Managing Networking | Cluster Administration

Important

Azure Red Hat OpenShift 3.11 will be retired 30 June 2022. Support for creation of new Azure Red Hat OpenShift 3.11 clusters continues through 30 November 2020. Following retirement, remaining Azure Red Hat OpenShift 3.11 clusters will be shut down to prevent security vulnerabilities.

Follow this guide to create an Azure Red Hat OpenShift 4 cluster. If you have specific questions, please contact us

Overview
Managing Pod Networks
- Joining Project Networks
Isolating Project Networks
- Making Project Networks Global
Using an Egress Firewall to Limit Access to External Resources
Enabling NetworkPolicy
- Using NetworkPolicy Efficiently
- Setting a Default NetworkPolicy for New Projects
Enabling HTTP Strict Transport Security
Troubleshooting Throughput Issues

Overview

This topic describes the management of the overall cluster network, including project isolation and outbound traffic control.

Managing Pod Networks

When your cluster is configured to use you can manage the separate pod overlay networks for projects using the administrator CLI.

Joining Project Networks

To join projects to an existing project network:

$ oc adm pod-network join-projects --to=<project1> <project2> <project3>

In the above example, all the pods and services in <project2> and <project3> can now access any pods and services in <project1> and vice versa. Services can be accessed either by IP or fully qualified DNS name (<service>.<pod_namespace>.svc.cluster.local). For example, to access a service named db in a project myproject, use db.myproject.svc.cluster.local.

Alternatively, instead of specifying specific project names, you can use the --selector=<project_selector> option.

To verify the networks you have joined together:

$ oc get netnamespaces

Then look at the NETID column. Projects in the same pod-network will have the same NetID.

Isolating Project Networks

To isolate the project network in the cluster and vice versa, run:

$ oc adm pod-network isolate-projects <project1> <project2>

In the above example, all of the pods and services in <project1> and <project2> can not access any pods and services from other non-global projects in the cluster and vice versa.

Alternatively, instead of specifying specific project names, you can use the --selector=<project_selector> option.

Making Project Networks Global

To allow projects to access all pods and services in the cluster and vice versa:

$ oc adm pod-network make-projects-global <project1> <project2>

In the above example, all the pods and services in <project1> and <project2> can now access any pods and services in the cluster and vice versa.

Alternatively, instead of specifying specific project names, you can use the --selector=<project_selector> option.

Using an Egress Firewall to Limit Access to External Resources

As an Azure Red Hat OpenShift cluster administrator, you can use egress firewall policy to limit the external IP addresses that some or all pods can access from within the cluster.

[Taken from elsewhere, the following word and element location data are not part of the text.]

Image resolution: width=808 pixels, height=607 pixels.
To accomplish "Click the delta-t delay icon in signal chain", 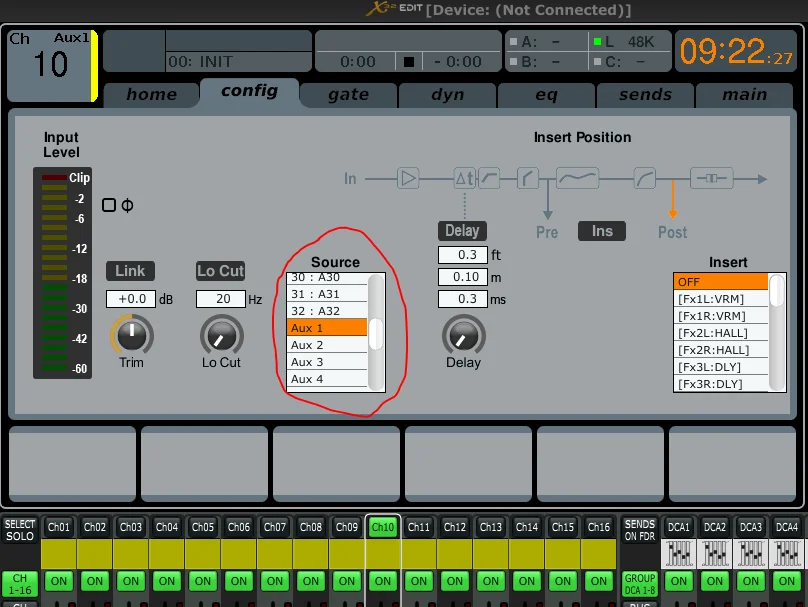I will pyautogui.click(x=465, y=179).
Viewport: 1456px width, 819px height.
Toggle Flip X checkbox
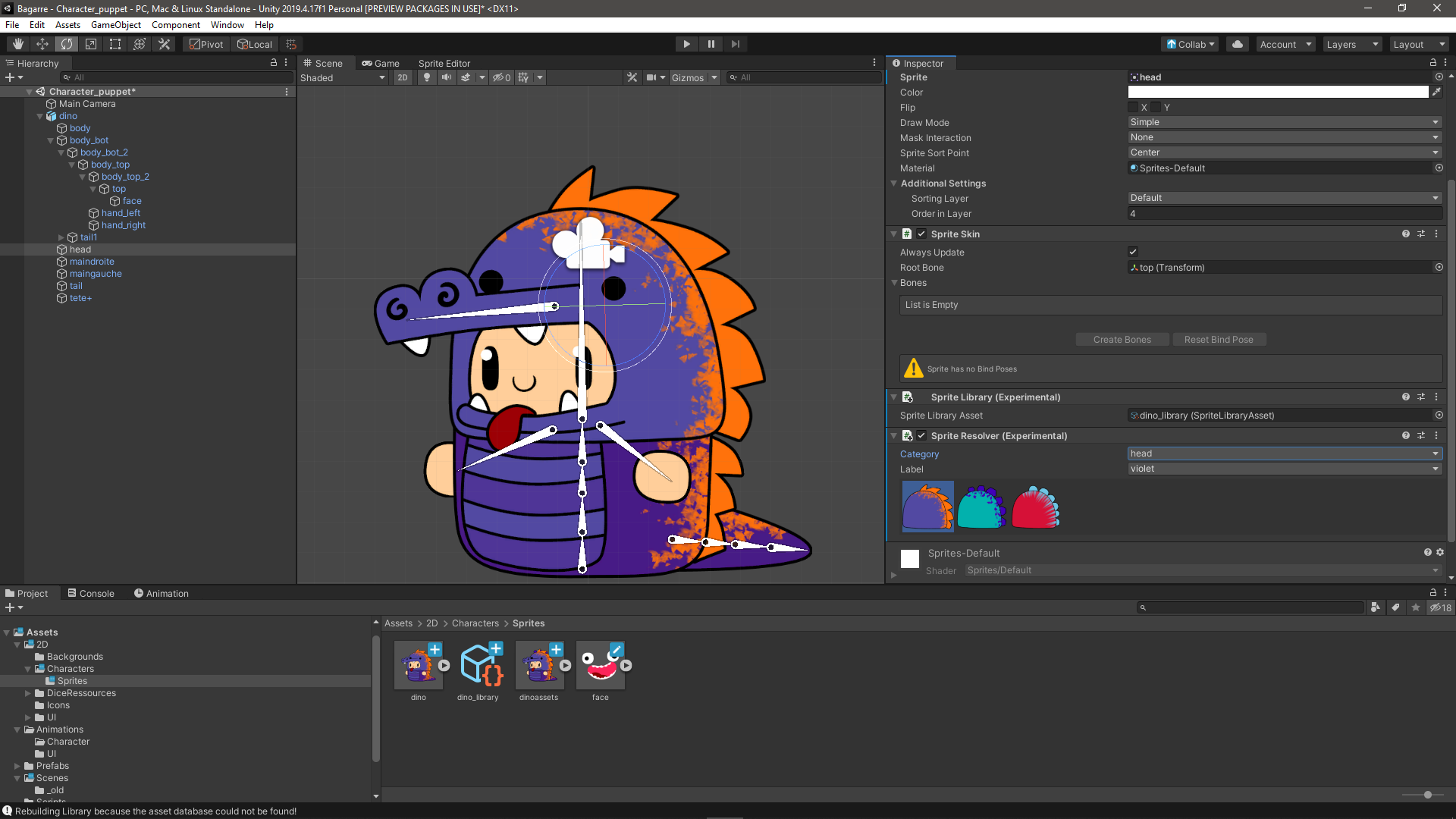pos(1133,107)

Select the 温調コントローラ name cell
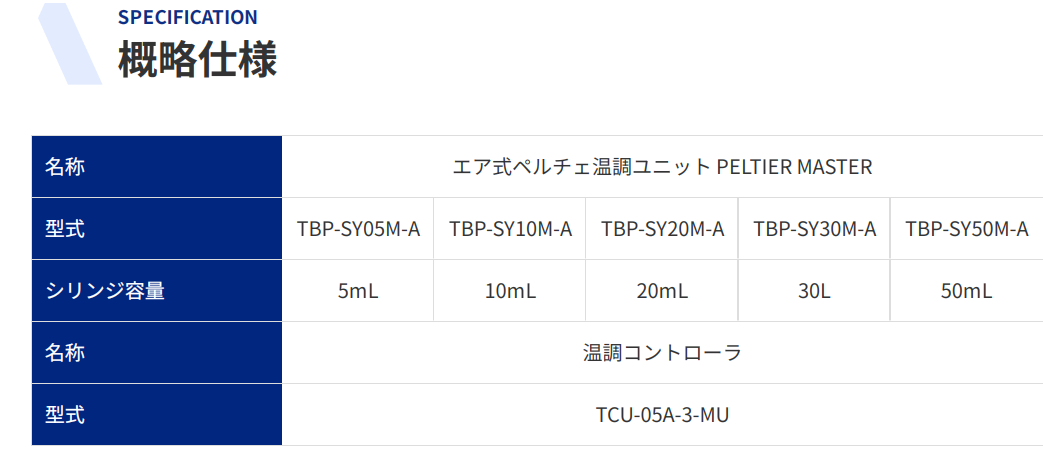point(663,352)
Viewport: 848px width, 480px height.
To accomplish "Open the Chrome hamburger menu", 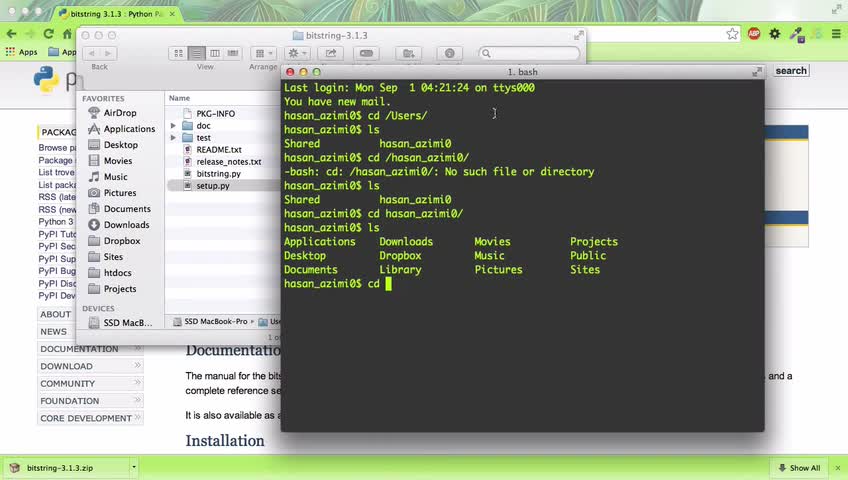I will point(836,34).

Egress firewall policy supports the following scenarios:

A pod can only connect to internal hosts, and cannot initiate connections to the public Internet.
A pod can only connect to the public Internet, and cannot initiate connections to internal hosts that are outside the Azure Red Hat OpenShift cluster.
A pod cannot reach specified internal subnets or hosts that should be unreachable.

Egress policies can be set by specifying an IP address range in CIDR format or by specifying a DNS name. For example, you can allow <project_A> access to a specified IP range but deny the same access to <project_B>. Alternatively, you can restrict application developers from updating from (Python) pip mirrors, and force updates to only come from approved sources.

Project administrators can neither create EgressNetworkPolicy objects, nor edit the ones you create in their project. There are also several other restrictions on where EgressNetworkPolicy can be created:

The default project (and any other project that has been made global via oc adm pod-network make-projects-global) cannot have egress policy.
If you merge two projects together (via oc adm pod-network join-projects), then you cannot use egress policy in any of the joined projects.
No project may have more than one egress policy object.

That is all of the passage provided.